Roberto, un uomo che ha sacrificato tutto per i suoi figli, per far avere loro una vita migliore, ha rivissuto la sua drammatica esperienza raccontandola a noi, ragazzi delle scuole medie.

E’ nato nel Salvador da una famiglia molto povera. Il suo Paese attraversa da tempo una crisi economica e sociale: in ambito economico dipendono dagli Stati Uniti ed è molto difficile trovare un buon lavoro; dal punto di vista sociale, hanno superato una sanguinosa guerra civile, durata dodici anni.

Quando Roberto aveva sedici anni decise di intraprendere un viaggio a New York, dove, col passare del tempo, coltivò il grande sogno di diventare militare nell’esercito dei Marines. Questo sogno si infranse però quando a sua mamma venne un ictus e lui fu costretto a ritornare nel suo paese per aiutarla poiché le sue sorelle, ormai sposate e con famiglia, non sarebbero riuscite ad occuparsene.

Una volta tornato al Salvador, Roberto divenne un insegnante di inglese, si sposò ed ebbe il miglior regalo che potesse ricevere: la nascita dei suoi due figli.

Nel frattempo si erano però formate delle bande di ragazzi armati che erano coinvolte nel traffico di droga e che commettevano violenze ed omicidi; queste gang costringevano anche bambini innocenti ad entrare nel loro gruppo minacciandoli di morte. Se questi si rifiutavano, le conseguenze erano terribili: scomparivano per qualche mese e poi venivano trovati senza vita.

Roberto era terrorizzato ed aveva paura soprattutto per suo figlio che sarebbe potuto diventare vittima di questi orrori. Lui capì dunque che non poteva più vivere nel suo paese: era diventato troppo pericoloso per lui e la sua famiglia, così prese un’importante decisione: a malincuore decise di abbandonare El Salvador, lasciando lì tutto quello che aveva, dal suo lavoro di insegnante, ai suoi parenti, ai suoi amici, a tutto quello che conosceva. Doveva scegliere un paese sicuro, con un buon sistema sanitario, così scelse di venire in Italia.

L’arrivo in Italia non fu facile: un container fu la sua prima casa, la mensa dei poveri il luogo in cui andava a mangiare con la sua famiglia. A volte credeva di non potercela fare, rimpiangeva forse di essersene andato dal suo paese.

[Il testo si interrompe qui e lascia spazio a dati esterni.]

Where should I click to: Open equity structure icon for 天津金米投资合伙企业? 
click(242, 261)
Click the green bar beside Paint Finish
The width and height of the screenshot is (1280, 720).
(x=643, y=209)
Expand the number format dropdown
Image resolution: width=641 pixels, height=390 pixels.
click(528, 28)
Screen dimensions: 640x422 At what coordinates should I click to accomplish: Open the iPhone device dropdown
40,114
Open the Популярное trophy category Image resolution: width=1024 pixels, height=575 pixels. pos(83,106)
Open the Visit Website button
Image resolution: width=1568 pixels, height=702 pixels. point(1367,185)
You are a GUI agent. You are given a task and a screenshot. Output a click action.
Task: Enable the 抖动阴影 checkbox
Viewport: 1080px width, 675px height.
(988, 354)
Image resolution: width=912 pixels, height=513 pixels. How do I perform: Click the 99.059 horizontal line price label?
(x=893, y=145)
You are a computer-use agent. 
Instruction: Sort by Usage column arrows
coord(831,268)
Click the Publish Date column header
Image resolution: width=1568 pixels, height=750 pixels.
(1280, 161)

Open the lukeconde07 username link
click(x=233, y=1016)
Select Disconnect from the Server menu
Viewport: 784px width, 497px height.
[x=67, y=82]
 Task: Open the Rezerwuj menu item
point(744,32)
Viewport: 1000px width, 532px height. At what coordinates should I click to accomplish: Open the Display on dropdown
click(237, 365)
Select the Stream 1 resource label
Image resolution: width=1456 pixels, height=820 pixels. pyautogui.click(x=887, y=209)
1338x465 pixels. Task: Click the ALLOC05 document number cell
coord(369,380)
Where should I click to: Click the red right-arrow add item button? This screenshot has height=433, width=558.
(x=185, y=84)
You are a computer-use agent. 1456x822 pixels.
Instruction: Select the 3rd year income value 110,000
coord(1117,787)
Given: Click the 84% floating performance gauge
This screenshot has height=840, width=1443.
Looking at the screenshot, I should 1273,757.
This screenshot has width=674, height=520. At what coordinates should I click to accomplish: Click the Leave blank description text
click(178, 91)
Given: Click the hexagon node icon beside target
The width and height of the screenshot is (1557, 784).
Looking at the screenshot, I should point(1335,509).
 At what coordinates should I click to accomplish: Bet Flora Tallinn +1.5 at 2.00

Poi entrò in contatto con un’associazione che aiutava le persone a rendere la loro vita migliore: la Cooperativa Intrecci. Quest’organizzazione gli diede una casa e trovò per lui un lavoro come sanificatore.

Adesso Roberto è in Italia da quattro anni, i suoi figli frequentano la scuola e lui, oltre a fare il proprio lavoro, si occupa anche della distribuzione dei vestiti ai poveri: questo lo rende felice perché, dopo essere stato aiutato, ora riesce lui stesso ad aiutare gli altri.

Sembra quasi che tutto sia tornato alla normalità, ma Roberto sa che non potrà mai dimenticare il suo paese: i suoi paesaggi, la sua cultura e la felicità e la vivacità delle persone che ci vivono. Tutto questo gli mancherà per sempre.

Ogni volta che si sveglia, però, sentendo la voce dei suoi figli che giocano, non si pente di tutte le scelte che ha fatto, perché hanno garantito a lui ed alla mia famiglia di avere un futuro migliore.